La vicenda della riforma della giustizia rappresenta però un segnale d’allarme per altri importanti punti che verranno all’ordine del giorno. A partire dalla questione del green pass, da estendere ai posti di lavoro, che è un tentativo di risposta ad un fenomeno molto serio. In Europa vi sono milioni di renitenti alla vaccinazione. I confini dei nuovi “gilet gialli” non sono più quelli del tradizionale e strutturato movimento dei No Vax, portatori di una vera e propria ideologia e protagonisti di iniziative militanti. Gli apostati del vaccino costituiscono una diaspora confusa, di varie umanità. Ma è difficile togliersi il dubbio che quei sentimenti negativi, irrazionali, nichilisti che sono stati banditi dalla politica abbiano trovato un altro momento di coagulo.

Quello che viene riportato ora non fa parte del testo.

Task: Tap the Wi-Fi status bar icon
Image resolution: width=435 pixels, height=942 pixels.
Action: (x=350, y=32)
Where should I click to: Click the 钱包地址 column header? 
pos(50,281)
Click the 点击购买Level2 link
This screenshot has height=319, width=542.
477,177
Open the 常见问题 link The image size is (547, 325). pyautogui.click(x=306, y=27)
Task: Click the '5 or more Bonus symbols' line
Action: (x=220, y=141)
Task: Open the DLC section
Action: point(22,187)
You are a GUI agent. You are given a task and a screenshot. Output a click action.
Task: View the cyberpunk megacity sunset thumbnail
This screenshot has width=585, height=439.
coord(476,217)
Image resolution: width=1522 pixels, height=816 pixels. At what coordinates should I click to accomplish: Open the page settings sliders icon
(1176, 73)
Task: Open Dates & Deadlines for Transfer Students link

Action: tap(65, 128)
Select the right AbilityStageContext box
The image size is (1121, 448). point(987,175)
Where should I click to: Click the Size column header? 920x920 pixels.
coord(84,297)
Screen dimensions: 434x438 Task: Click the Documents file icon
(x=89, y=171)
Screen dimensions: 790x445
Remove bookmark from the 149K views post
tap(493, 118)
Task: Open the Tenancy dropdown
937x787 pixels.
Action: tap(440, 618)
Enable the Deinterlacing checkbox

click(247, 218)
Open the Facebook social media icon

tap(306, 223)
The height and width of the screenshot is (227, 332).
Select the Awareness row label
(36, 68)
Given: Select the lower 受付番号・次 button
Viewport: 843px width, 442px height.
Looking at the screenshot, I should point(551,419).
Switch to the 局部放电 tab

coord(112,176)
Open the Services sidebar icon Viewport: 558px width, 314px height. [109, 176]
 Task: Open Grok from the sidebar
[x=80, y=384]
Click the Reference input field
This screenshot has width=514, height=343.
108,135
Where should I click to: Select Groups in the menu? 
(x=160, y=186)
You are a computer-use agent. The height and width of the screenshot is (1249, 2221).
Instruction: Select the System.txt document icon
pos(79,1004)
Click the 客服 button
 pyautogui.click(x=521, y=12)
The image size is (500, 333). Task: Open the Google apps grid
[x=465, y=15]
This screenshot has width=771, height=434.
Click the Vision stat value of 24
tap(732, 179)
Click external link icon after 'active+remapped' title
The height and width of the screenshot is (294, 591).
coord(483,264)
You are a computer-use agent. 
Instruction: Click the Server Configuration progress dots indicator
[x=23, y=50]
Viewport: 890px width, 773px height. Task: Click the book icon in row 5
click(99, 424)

Poi busserà alle porte della legge di bilancio il tormentone delle pensioni. Anche in questa materia il governo Conte 1 si è brucato i vascelli alle spalle, deviando su di una strada senza uscita il percorso lineare della riforma Fornero. Il governo Conte 2 – grazie al Ministro Nunzia Catalfo – ha aperto sconfinate praterie alle proposte dei sindacati assecondandoli nella loro noncuranza per la finanza pubblica, gli squilibri demografici, le iniquità nei confronti delle future generazioni, concordando con loro sull’esigenza di un superamento definitivo della riforma del 2011. Così mentre Cgil, Cisl e Uil sbandieravano al vento una piattaforma senza arte né parte, fuori dal mercato e dalla storia, il governo Draghi da febbraio ad oggi non ha mai pronunciato una sola volta la parola pensioni, fino all’incontro del 27 luglio con i dirigenti sindacali a cui – se l’hanno capito – il ministro Andrea Orlando ha raccontato loro che “non c’è trippa per gatti”; che si rientra, seppure un po’ ammaccati, nel percorso tracciato nel 2011, magari con qualche sconto per i lavori disagiati.

Se fino ad ora il governo ha avuto più problemi – ora con il M5S, ora con Matteo Salvini – sulle pensioni avrà certamente dei guai con i sindacati i quali cercheranno di giocare su tutti i tavoli: su quello del Pd (novello asino di Buridano) alla ricerca di un’anima di sinistra, e su quello dei partiti colpevoli di quota 100 e dintorni. Perché, come insegna la letteratura gialla, i colpevoli ritornano sempre sul luogo del delitto.